▶ **What the task requires**
Reproduce the part of the records that opens with the line containing "Task: Open the user profile avatar" and closes with the end of the records, changing "breadcrumb" to "navigation trail" and leaving everything else unchanged. Leave the pictures out of your answer.

(Records excerpted from a collection)
----

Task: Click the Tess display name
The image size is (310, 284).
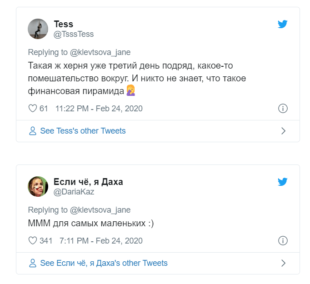Action: point(64,25)

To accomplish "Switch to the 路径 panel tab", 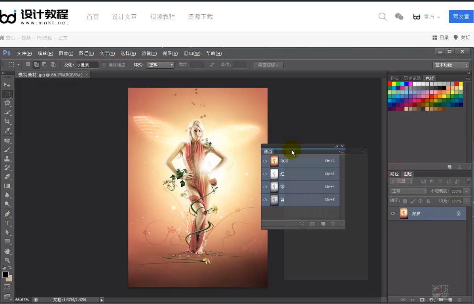I will click(x=394, y=173).
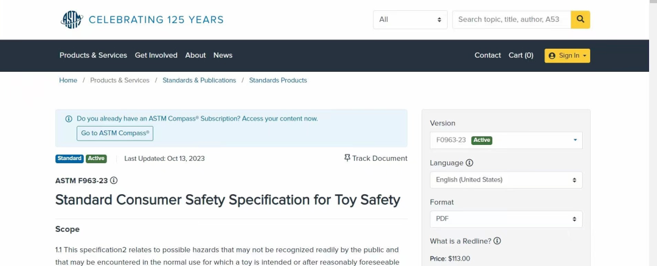Open the Get Involved menu
The image size is (657, 266).
(156, 55)
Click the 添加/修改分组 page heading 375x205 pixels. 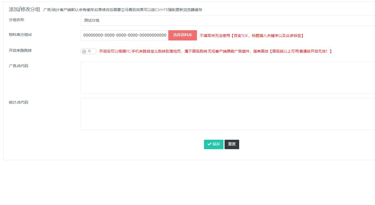(24, 9)
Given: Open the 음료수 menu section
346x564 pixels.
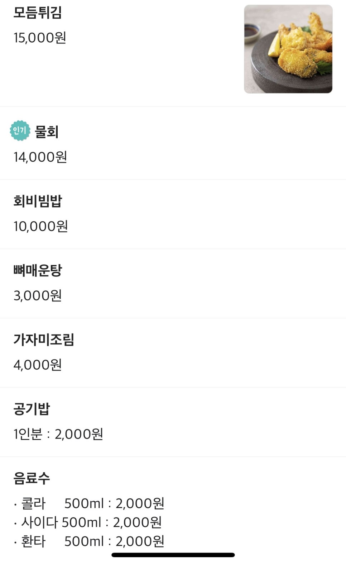Looking at the screenshot, I should 32,478.
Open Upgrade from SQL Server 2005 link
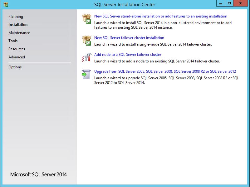 (165, 71)
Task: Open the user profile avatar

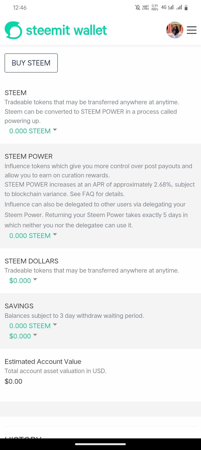Action: [x=175, y=30]
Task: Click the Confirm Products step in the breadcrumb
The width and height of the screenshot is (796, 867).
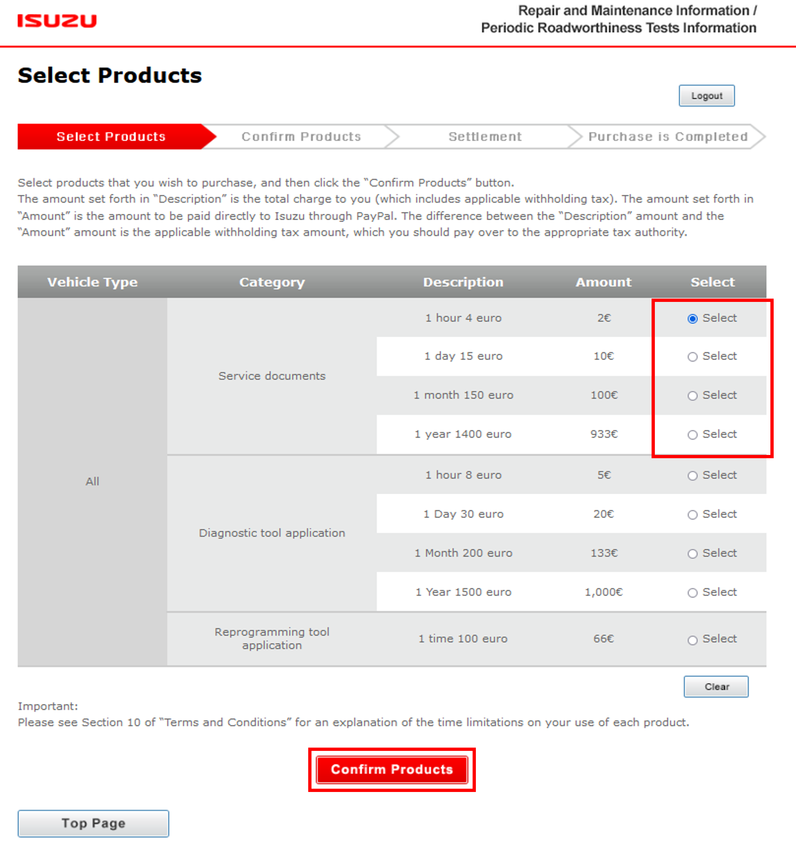Action: coord(302,137)
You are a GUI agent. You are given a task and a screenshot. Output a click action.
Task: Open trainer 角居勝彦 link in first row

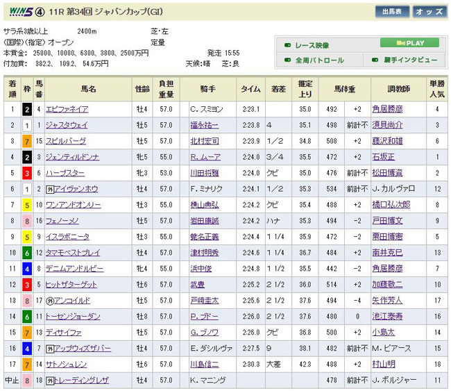(396, 109)
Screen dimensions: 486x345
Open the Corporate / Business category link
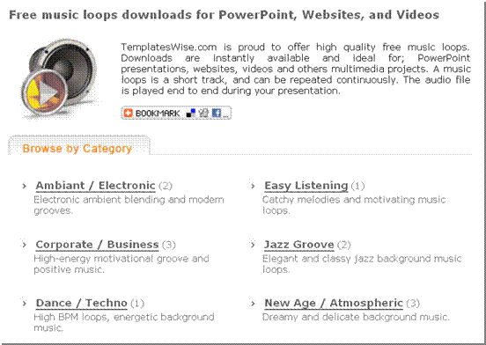point(97,245)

----

▶ **Written solution**
Task: Open the user profile avatar

Action: [x=175, y=30]
Task: Click the Confirm Products step in the navigation trail
The width and height of the screenshot is (796, 867).
Action: coord(302,137)
You are a GUI agent. You are given a task and a screenshot. Output a click action.
Task: Open trainer 角居勝彦 link in first row

(396, 109)
Screen dimensions: 486x345
Open the Corporate / Business category link
point(97,245)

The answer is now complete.